Cedera Bahu Kiri: Penanganan Fraktur Tuberositas Mayor dengan Operasi Minimal Invasif

Oleh Rini Widiyarti July 29, 2026 1 hour lalu 0 komentar

Seorang kontraktor beton berusia 37 tahun yang dominan tangan kanan, tanpa riwayat medis signifikan, menjalani evaluasi di klinik ortopedi rawat jalan akibat nyeri bahu kiri yang timbul setelah cedera akut. Insiden terjadi enam hari sebelum kunjungan klinis, saat ia bergulat dengan saudaranya.

Tiga hari pasca-cedera, pasien mendatangi Unit Gawat Darurat (UGD) untuk evaluasi awal.
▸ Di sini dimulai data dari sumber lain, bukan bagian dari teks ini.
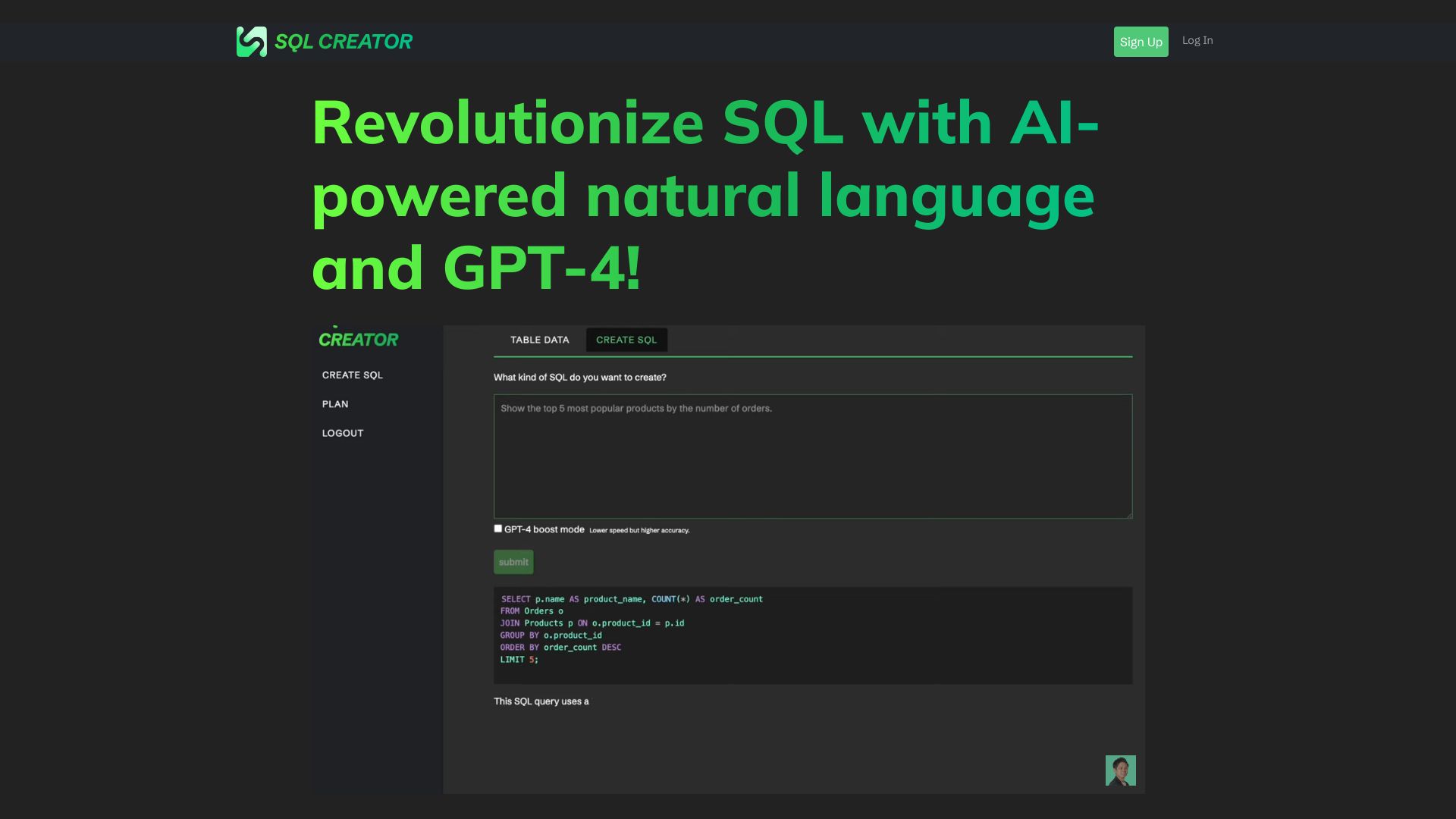
Task: Select the CREATOR logo in the sidebar
Action: click(358, 339)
Hasil radiograf tiga pandangan pada bahu kiri menunjukkan adanya fraktur tuberositas mayor bahu kiri yang terisolasi dan tertutup, dengan pergeseran sekitar 9 mm. Tidak ada dislokasi glenohumeral yang terdeteksi. Setelah itu, pasien dipasangi sling.

Karena pergeseran yang signifikan, keputusan diambil untuk melakukan tindakan arthroscopic reduction and internal fixation. Prosedur ini bertujuan untuk mengembalikan posisi tulang yang bergeser dan menstabilkannya menggunakan implan, sambil meminimalkan trauma pada jaringan sekitarnya.

Operasi arthroscopic reduction and internal fixation ini merupakan pilihan penanganan yang efektif untuk fraktur tuberositas mayor bahu dengan pergeseran, terutama pada pasien yang aktif dan memiliki harapan pemulihan fungsional yang baik. Teknik minimal invasif ini diharapkan dapat mempercepat proses rehabilitasi dan mengurangi risiko komplikasi pasca-operasi.